## [Dokumenttext]

Marc Unkelbach: Uli, Du machst seit 15 Jahren ästhetische Nasenoperationen – was hat sich in dieser Zeit verändert?
Ulrich Gößler: Nun, es hat eine rasante Veränderung der OP-Technik stattgefunden: Weg von einem sehr handfesten Eingriff mit blauen Augen, Tamponaden und 5 Tagen stationärem Aufenthalt hin zu einem filigranen und präzisen ambulanten Eingriff.
Die OP-Technik hat sich verändert von einer Veränderung der Nasenstruktur in Gänze nach Standardschema zu einer individuell angepassten OP-Technik, die es ermöglicht, jedem Patienten „seine“ individuell gewünschte und passende Nase möglichst genau zu gestalten.
MU: Du gilst als Vorreiter der „Natural Rhinoplasty“ – Was verbirgt sich dahinter?
UG: In den letzten Jahren zeigte sich ein Trend, dass man einer Nase auch „ansieht“, dass sie operiert ist. Das heißt, es wurden viele Dinge übertrieben, also sehr spitze Nasenspitzen, sehr stark geschwungene Nasenrücken etc. angestrebt.

## [Gegebene Angaben]
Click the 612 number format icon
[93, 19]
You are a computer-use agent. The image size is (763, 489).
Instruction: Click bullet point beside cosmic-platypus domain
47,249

## [Aufgaben]
1. Wie viele Tage blieb man laut dem Interview über Nasenoperationen früher nach dem Eingriff stationär im Krankenhaus?
2. Schreib aus dem Interview über Nasenoperationen die Stelle von „MU: Du gilst“ bis „Nasenrücken etc. angestrebt.“ Wort für Wort heraus.
3. Schreib das Interview über Nasenoperationen nach seinem letzten Satz weiter.
Das Material ist vom Text getrennt und gehört nicht dazu.

## [Lösungen]
1. 5 Tage.

2.
MU: Du gilst als Vorreiter der „Natural Rhinoplasty“ – Was verbirgt sich dahinter?
UG: In den letzten Jahren zeigte sich ein Trend, dass man einer Nase auch „ansieht“, dass sie operiert ist. Das heißt, es wurden viele Dinge übertrieben, also sehr spitze Nasenspitzen, sehr stark geschwungene Nasenrücken etc. angestrebt.

3.
Natural Rhinoplasty beinhaltet für mich, dass man einer Nase nicht ansehen soll, dass operiert wurde, d.h. die Nase soll sich möglichst gut ins Gesicht und die Ästhetik einfügen. Zusätzlich soll nur das Nötigste an den natürlichen Strukturen der Nase verändert werden und soviel wie möglich „erhalten“ werden.
MU: Wie bist Du auf die Idee gekommen?
UG: Zum Einen über die Blickmotorik und Tarnung: Schauen Menschen ein „normal“ konfiguriertes Gesicht an geht der Blick zuerst in die Augen. Nur bei Abweichungen wie z.B. einer auffällig gebauten Nase wandert der Blick zuerst dorthin. Ziel sollte also sein, dass der Blick wieder zuerst zu den Augen wandert. Eine ästhetisch ansprechende und natürliche Nase wird also zunächst nicht unbedingt wahrgenommen und bereitet den Weg für den direkten Blickkontakt.
MU: In wie weit hilft Dir da der Fortschritt in der Medizintechnik?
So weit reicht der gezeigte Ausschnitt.